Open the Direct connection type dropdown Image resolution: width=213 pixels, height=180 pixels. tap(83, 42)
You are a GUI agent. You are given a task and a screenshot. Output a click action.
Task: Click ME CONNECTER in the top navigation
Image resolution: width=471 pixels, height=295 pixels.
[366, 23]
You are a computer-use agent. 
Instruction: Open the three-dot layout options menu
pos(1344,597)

============================================================

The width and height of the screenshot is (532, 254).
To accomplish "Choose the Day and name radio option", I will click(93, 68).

============================================================

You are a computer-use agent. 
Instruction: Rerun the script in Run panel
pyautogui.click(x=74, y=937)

============================================================

■ STATED PROBLEM: Rewrite the data between the line holding "The width and" and the line holding "will click(93, 68).", inclusive, substituting "toggle button" for "radio option" and leaving everything else as it is.

■ SOLUTION TO THE PROBLEM:
The width and height of the screenshot is (532, 254).
To accomplish "Choose the Day and name toggle button", I will click(93, 68).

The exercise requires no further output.